* _Cosa serve_
Estrai dalla pagina sulla passeggiata verso il Cimitero delle Fontanelle il tratto che va da "A guardarle dall’alto" fino a "Cimitero delle Fontanelle.", riportandolo parola per parola.

* _Pagina_
La strada è in salita, dai bassi e dai balconi dei primi piani l’odore del bucato è avvolgente, quasi mi accompagna. Sento chiacchierare una donna, probabilmente al telefono, la voce proviene da uno dei tanti bassi che mi si presentano sulla destra. La porta è mezza socchiusa, sono circa le 10:00 del mattino e nel basso è in atto la consueta pulizia giornaliera. La donna, una signora sulla sessantina, indossa una maglia rosa con dei fiori ricamati bianchi. La prorompenza classica di quell’età si mostra nell’enorme seno che la donna copre per bene come una volta si faceva. Chiacchiera animatamente con una persona al telefono e gli chiede di essere clemente con lei e di accordarle un buon prezzo sulla spesa che da lì a breve questo gli porterà: “trattm bon e capit?”
Come succede con la musica quando due pezzi si accavallano per poi diventare uno, mentre continuo a camminare, la voce di un’altra donna che non riesco a vedere, domanda – presuppongo al marito – cosa avesse voluto mangiare per cena: “a tripp? Vuliss nu poc e tripp?” Sull’altro lato della strada, due bambini camminano a passo sostenuto e scendono verso il Rione. Incuranti del vento gelido, indossano entrambi il completo da calcio: quello sulla mia sinistra, corpulento e capelli rosso ruggine, porta sotto al braccio destro un pallone ultima generazione abbastanza malconcio, più grande della sua stessa testa. Chiacchierano sulla partita che la sera scorsa avevano giocato e quello sulla destra, più basso e scuro di carnagione, rammenta all’amico che “razza” di gol fatto e come: “o shock!”, dove shock è un affermazione che i calciatori Napoletani usano per sottolineare una giocata che provoca una condizione di imbarazzo per l’avversario, un dribbling o un tunnel, ad esempio.
Sempre ai lati della strada, decine di edicole che fanno da vetrina ai tanti santi. Sono talmente tante che ogni devoto di buon livello volendo rivolgere una sola preghiera, per ciascuno di quelli in Mostra, dovrebbe dedicare almeno 4 ore al giorno per percorrere una strada di poche centinaia di metri. Il tratto che da Materdei mi porta alle Fontanelle, punta estrema del Rione Sanità, è decisamente meno chiassoso: si tratta di costeggiare sulla sinistra una strada che partendo dalla metro porta ad una rampa di scale che sovrasta un’altra rampa di scale.
A guardarle dall’alto formano una bella composizione architettonica, ricordano una vecchia foto di Henri Cartier Bresson, una ripida rampa simile in un posto di Parigi che somiglia molto alla Napoli che ho davanti agli occhi. Sono venuto per il cimitero con l’intenzione di fotografare le “ Capuzzelle”, non c’ero mai stato prima. Una volta sceso le scale chiedo a due signori, che discutono animatamente fuori ad un bar, se per favore avessero potuto indicarmi la strada per arrivare al Cimitero delle Fontanelle.

* _Righe archiviate_
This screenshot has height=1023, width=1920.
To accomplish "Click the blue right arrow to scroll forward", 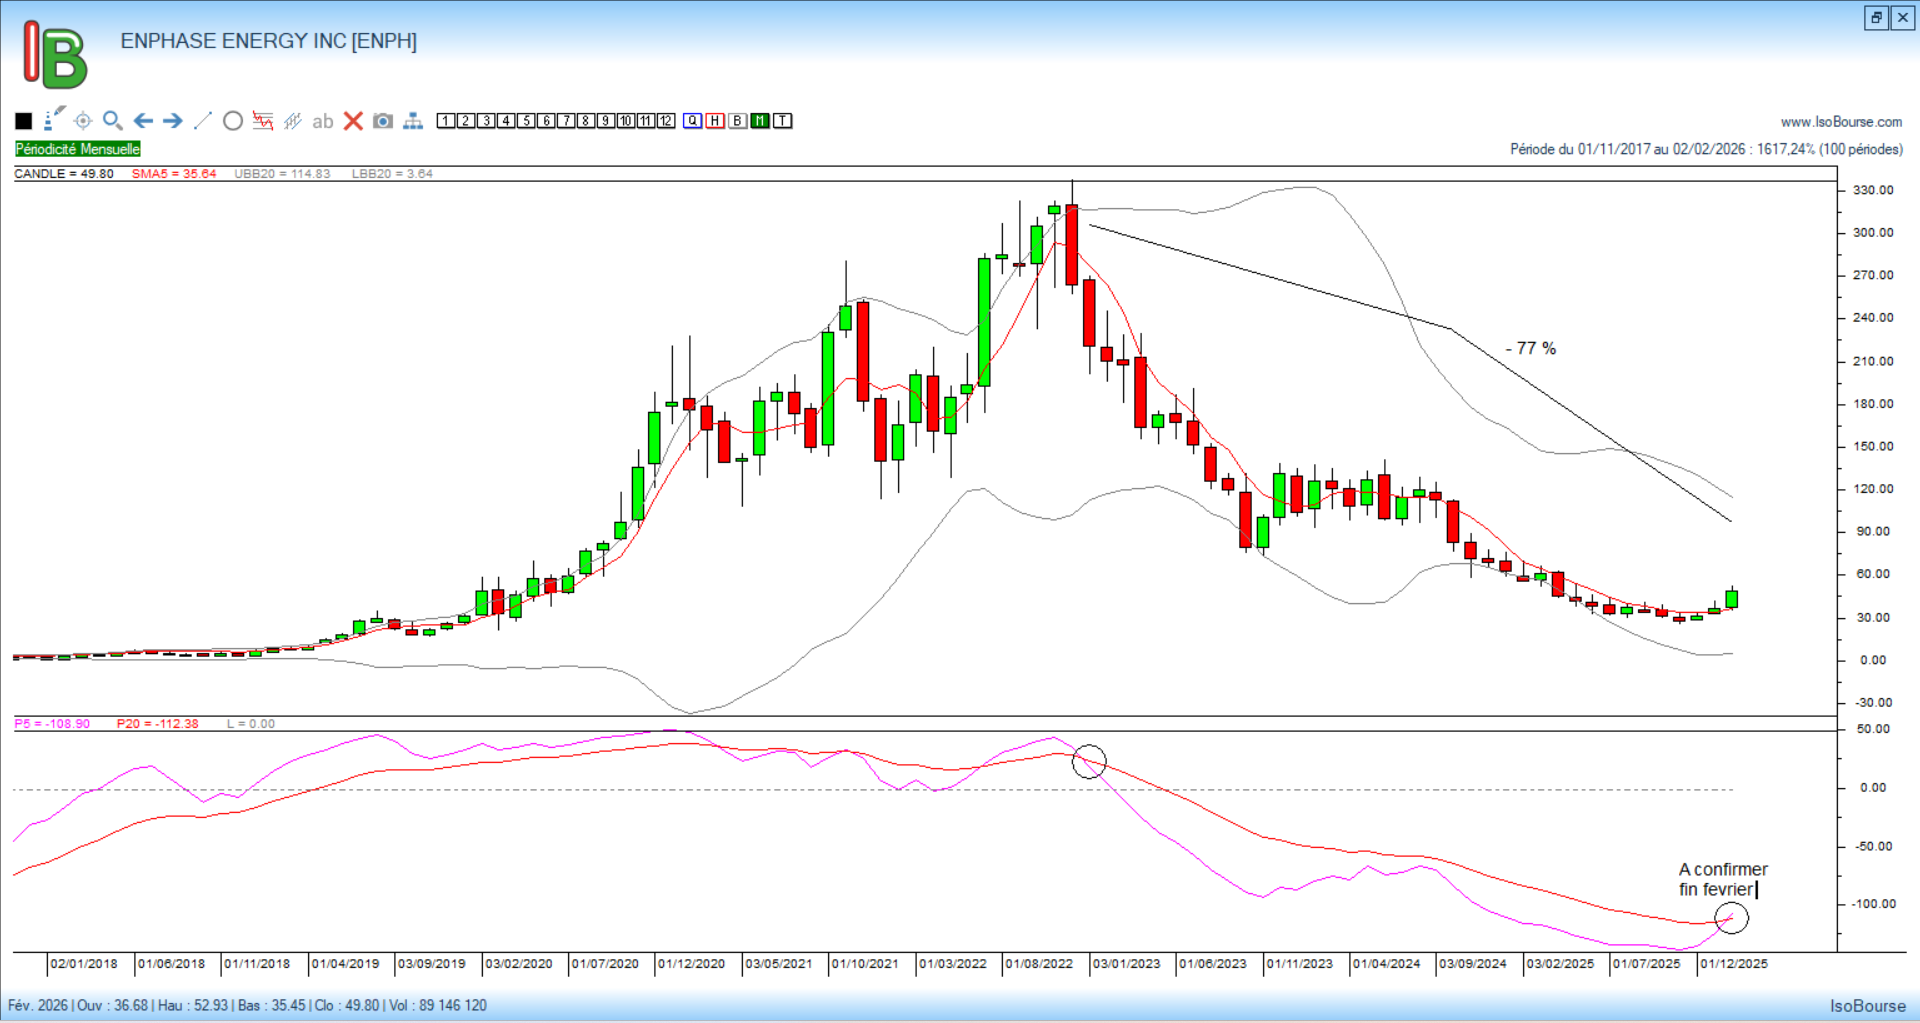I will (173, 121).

--

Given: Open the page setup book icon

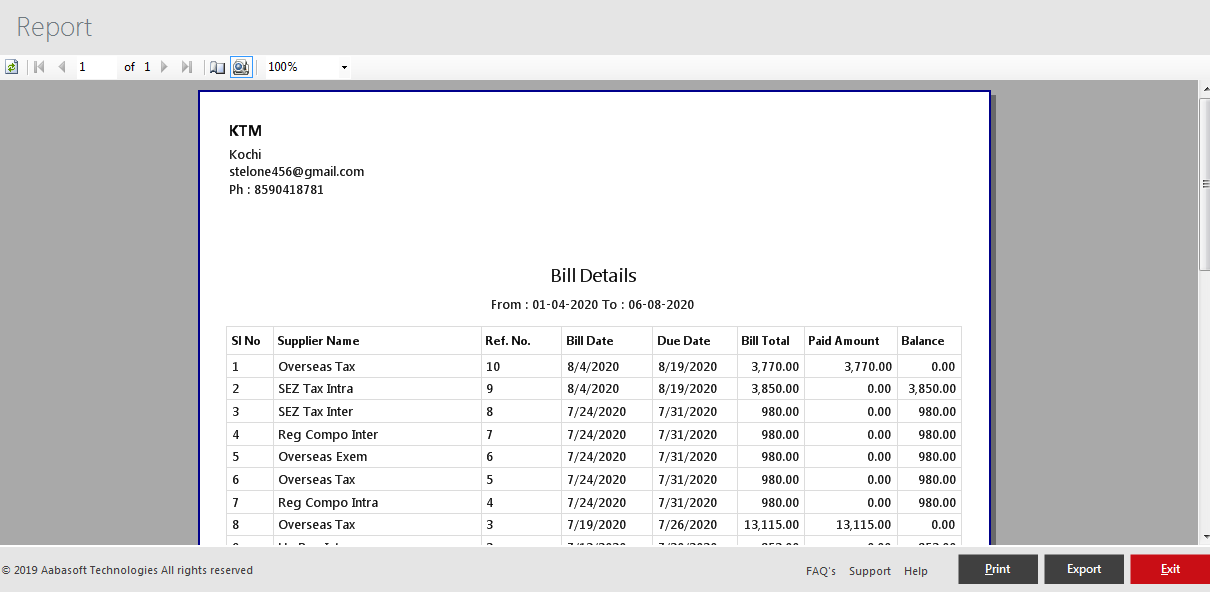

---

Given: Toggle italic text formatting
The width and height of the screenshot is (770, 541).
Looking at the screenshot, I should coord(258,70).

* _La risposta_
A guardarle dall’alto formano una bella composizione architettonica, ricordano una vecchia foto di Henri Cartier Bresson, una ripida rampa simile in un posto di Parigi che somiglia molto alla Napoli che ho davanti agli occhi. Sono venuto per il cimitero con l’intenzione di fotografare le “ Capuzzelle”, non c’ero mai stato prima. Una volta sceso le scale chiedo a due signori, che discutono animatamente fuori ad un bar, se per favore avessero potuto indicarmi la strada per arrivare al Cimitero delle Fontanelle.